**Stated goal**. In the video iPod article, what does the 60-gigabyte version sell for?

**Selected extract**.
Competing portable video players have been available for several years but very little compelling content has been available, and Apple’s move comes amid fledgling initiatives to offer original video programming on the Internet.
“This is the first giant step to making more content available to more people online,” said Robert Iger, Disney’s chief executive. “It is the future as far as I’m concerned. It’s a great marriage between content and technology and I’m thrilled about it.”
The new video iPod, available in black or white, will be able to play video and podcasts. A 30-gigabyte version will sell for $299 and a 60-gigabyte, $399. Extra features on both versions include a clock, a calendar that Jobs said never looked better, a stop watch and a screen lock.
“It’s really very beautiful and very thin,” Jobs told assembled journalists and guests.
The video iPod will lock TV shows and music videos downloaded from the iTunes store with copy-protection software, just as Apple does for music. But it will also support the MPEG-4 video standard, meaning users could view home movies and other unencrypted videos on it.
Apple has been riding high on the success of its iPods, which helped quadruple the company’s profits last quarter.
In the last fiscal quarter, the iPod accounted for nearly a third of Apple’s revenue; Macintosh computers, Apple’s historical core product, accounted for about 44 percent with 1.2 million units sold.
Today, Apple also introduced newer, thinner models of the all-in-one iMac desktop computer.
Apple shares fell $2.71, or 5.3 percent, to $48.88 in Tuesday afternoon trading on the New York Stock Exchange. The shares’ 52-week low was $18.83 on Dec. 12, 2004.
Susan Kevorkian, an analyst with research firm IDC, said she expected Apple to increase the screen size of the video iPod in future generations of the product.
“This will tell us a lot about whether their consumers will be comfortable watching longer-format programming on a small screen,” she said.

**Material provided**.
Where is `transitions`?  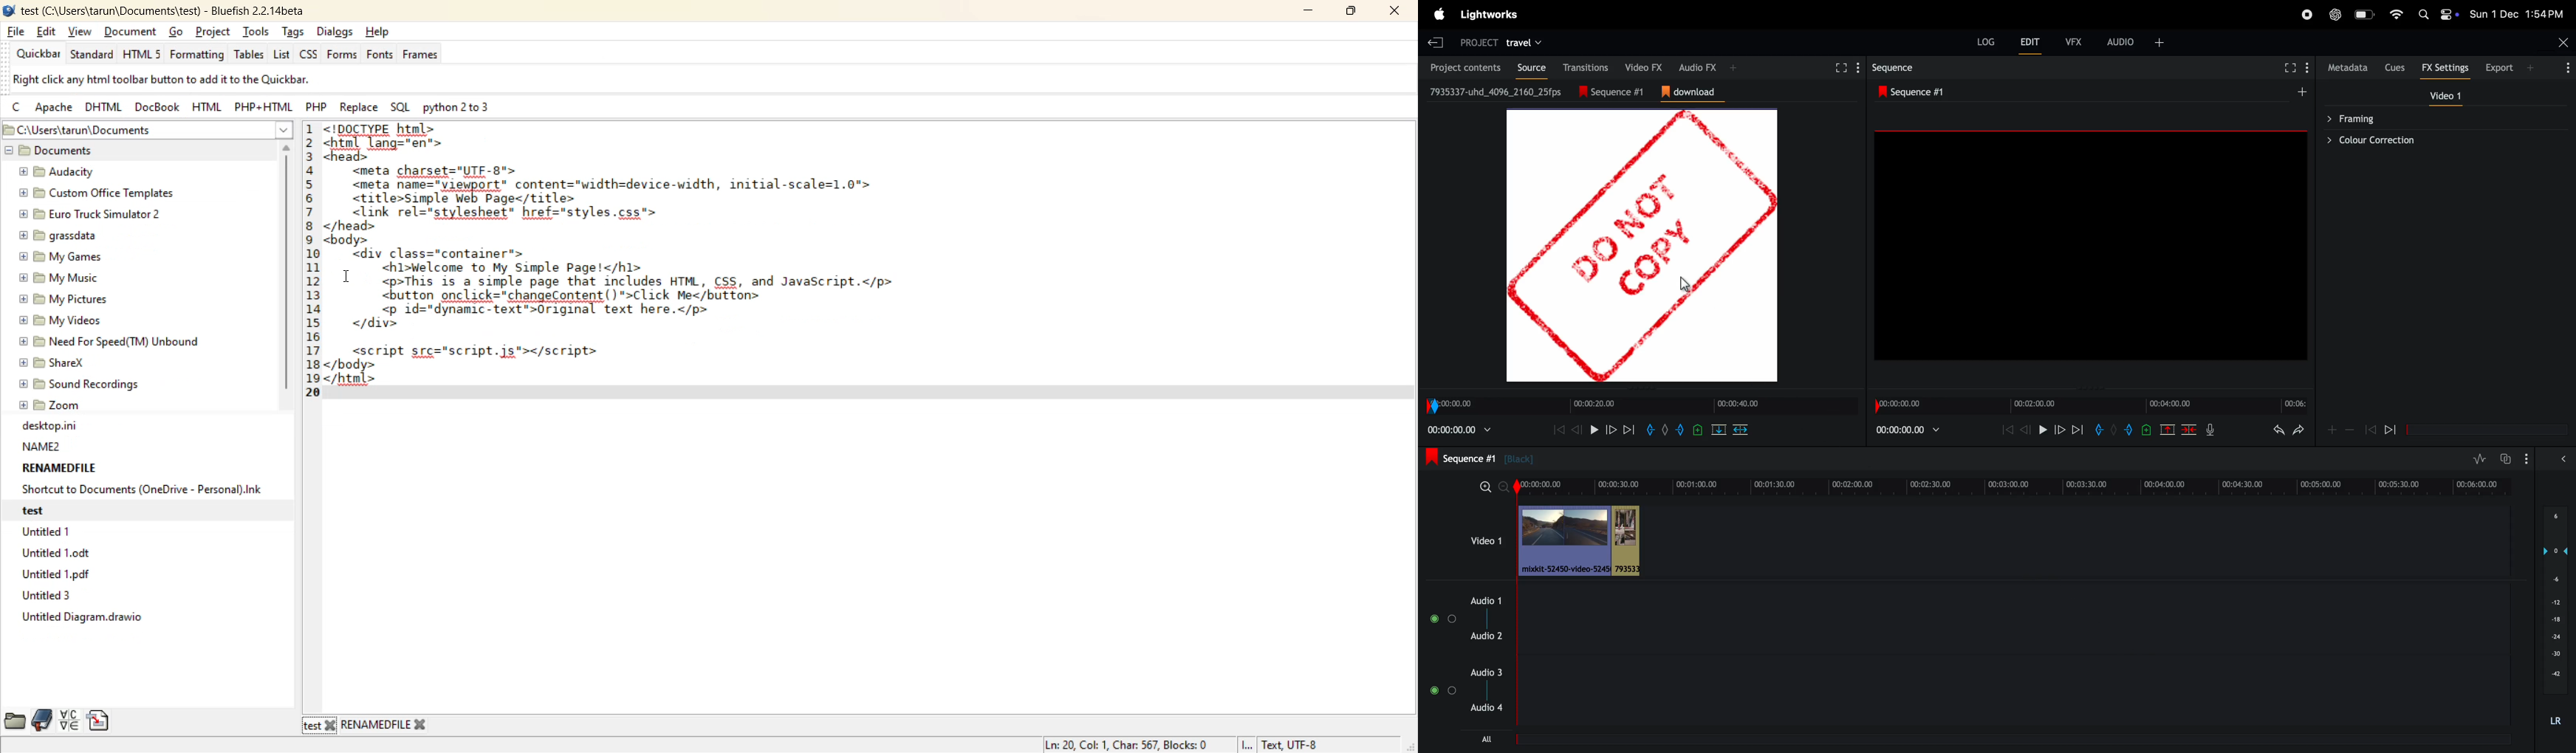
transitions is located at coordinates (1583, 67).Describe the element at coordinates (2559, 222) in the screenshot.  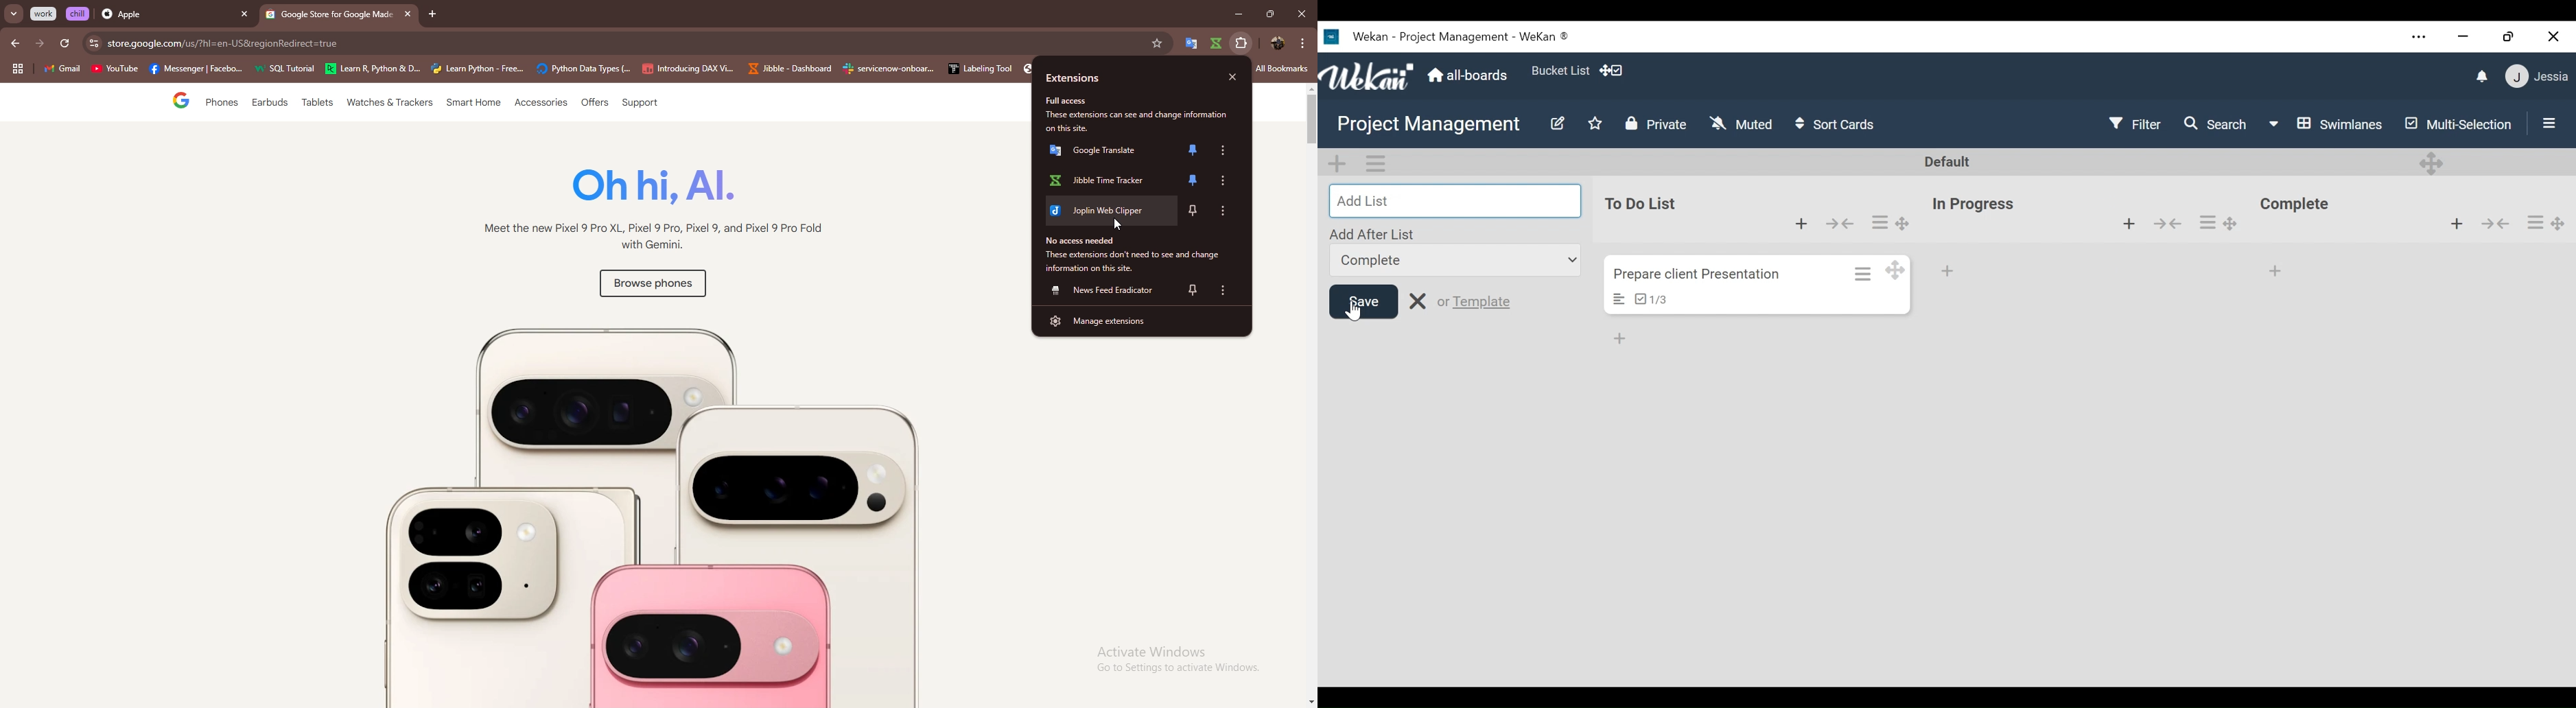
I see `Desktop drag handle` at that location.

**Answer in full**. $399